Better than Goodenough? Evaluating new computational techniques for finding diagnostic structure in children's drawings.

作者信息

Jensen Clint A, Rogers Timothy T, Rosengren Karl S

机构信息

Department of Psychology, University of Wisconsin-Madison, Madison, WI, USA.

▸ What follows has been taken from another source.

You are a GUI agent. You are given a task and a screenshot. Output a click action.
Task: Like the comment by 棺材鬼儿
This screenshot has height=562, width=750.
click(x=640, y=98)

Department of Brain and Cognitive Science and Department of Psychology, University of Rochester, Rochester, NY, USA.

出版信息

Mem Cognit. 2025 Jan;53(1):200-218. doi: 10.3758/s13421-024-01557-0. Epub 2024 Apr 26.

Abstract

In her 1926 book Measurement of Intelligence by Drawings, Florence Goodenough pioneered the quantitative analysis of children's human-figure drawings as a tool for evaluating their cognitive development. This influential work launched a broad enterprise in cognitive evaluation that continues to the present day, with most clinicians and researchers deploying variants of the checklist-based scoring methods that Goodenough invented. Yet recent work leveraging computational innovations in cognitive science suggests that human-figure drawings possess much richer structure than checklist-based approaches can capture. The current study uses these contemporary tools to characterize structure in the images from Goodenough's original work, then assesses whether this structure carries information about demographic and cognitive characteristics of the participants in that early study. The results show that contemporary methods can reliably extract information about participant age, gender, and mental faculties from images produced over 100 years ago, with no expert training and with minimal human effort. Moreover, the new analyses suggest a different relationship between drawing and mental ability than that captured by Goodenough's highly influential approach, with important implications for the use of drawings in cognitive evaluation in the present day.

摘要

在1926年出版的《通过绘画测量智力》一书中,弗洛伦斯·古德伊纳夫开创了对儿童人物画进行定量分析的方法,将其作为评估儿童认知发展的一种工具。这项具有影响力的工作开启了一项广泛的认知评估事业,一直延续至今,大多数临床医生和研究人员都采用古德伊纳夫发明的基于清单的评分方法的变体。然而,最近利用认知科学中的计算创新开展的研究表明,人物画所具有的结构比基于清单的方法所能捕捉到的要丰富得多。当前的这项研究使用这些当代工具来描述古德伊纳夫原始研究中的图像结构,然后评估这种结构是否携带了关于该早期研究中参与者的人口统计学和认知特征的信息。结果表明,当代方法无需专家培训且只需极少的人力,就能可靠地从100多年前生成的图像中提取有关参与者年龄、性别和智力的信息。此外,新的分析表明,绘画与心理能力之间的关系与古德伊纳夫极具影响力的方法所捕捉到的关系不同,这对当今认知评估中绘画的使用具有重要意义。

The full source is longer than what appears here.